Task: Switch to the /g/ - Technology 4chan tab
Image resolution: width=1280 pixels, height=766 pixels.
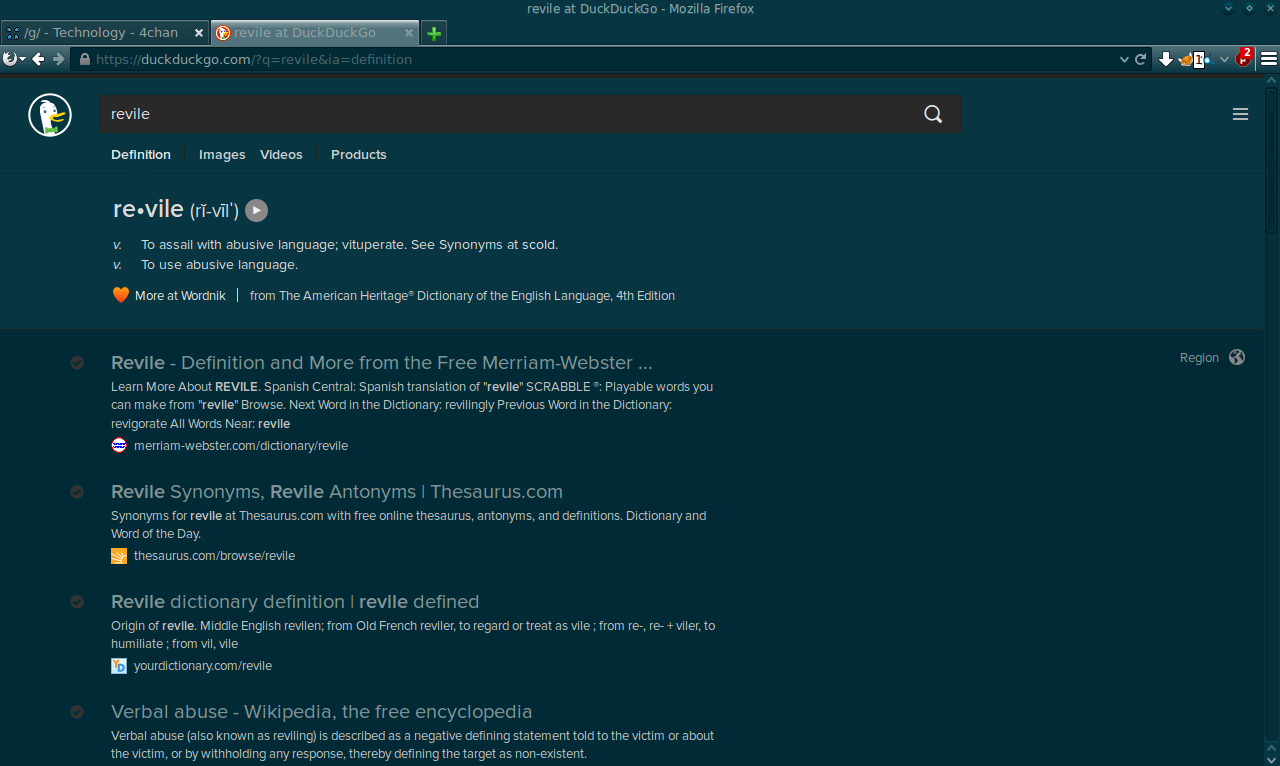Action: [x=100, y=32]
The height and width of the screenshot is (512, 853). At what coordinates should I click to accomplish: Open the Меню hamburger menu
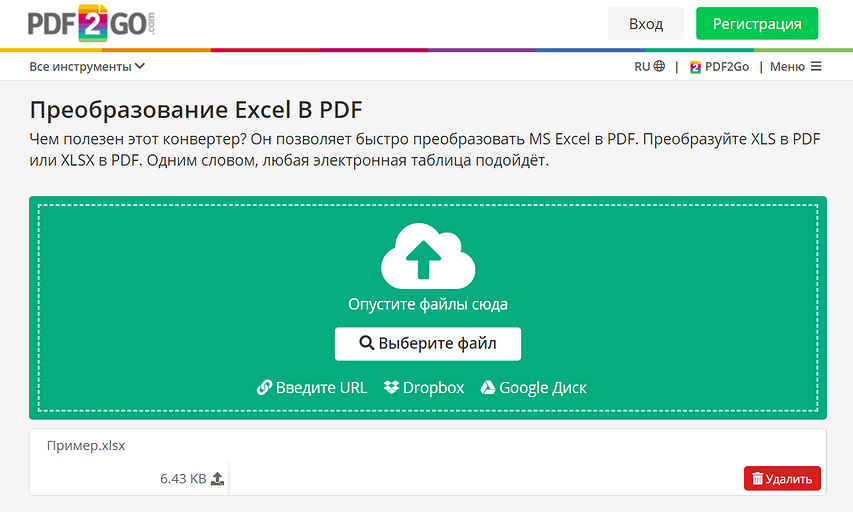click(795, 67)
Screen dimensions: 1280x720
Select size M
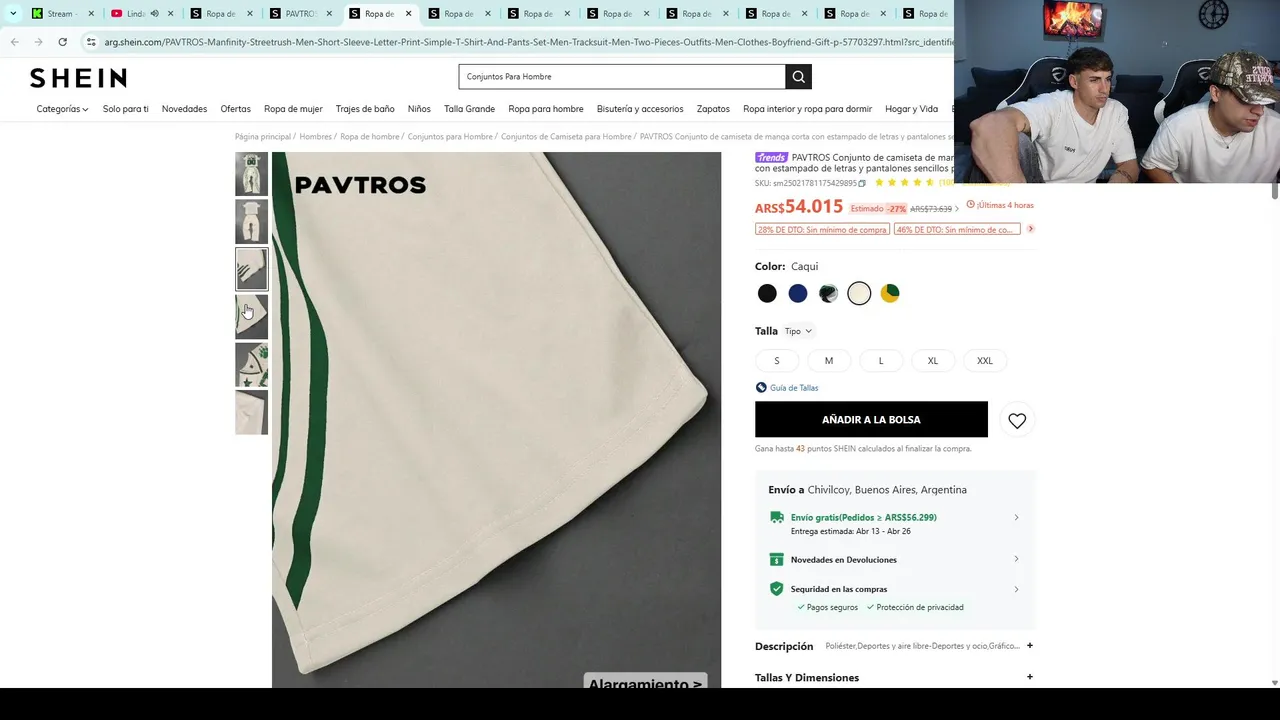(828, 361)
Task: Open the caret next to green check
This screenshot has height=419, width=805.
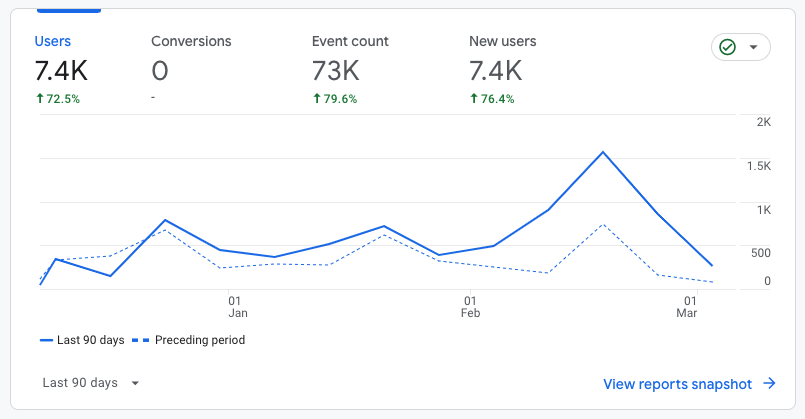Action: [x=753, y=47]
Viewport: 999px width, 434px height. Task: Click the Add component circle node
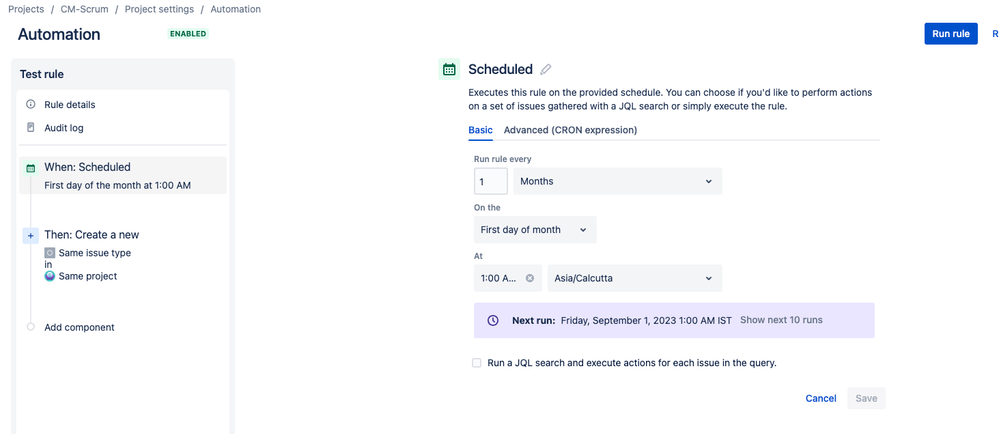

◇ ◇ ◇ ◇ ◇

Copy out the material word for word, starting at the line that contains "Screen dimensions: 1280x720" and ending at the end of the material, and leave the pictures out.

Screen dimensions: 1280x720
Select size M
(828, 361)
Task: Open the caret next to green check
This screenshot has height=419, width=805.
Action: [x=753, y=47]
Viewport: 999px width, 434px height. Task: Click the Add component circle node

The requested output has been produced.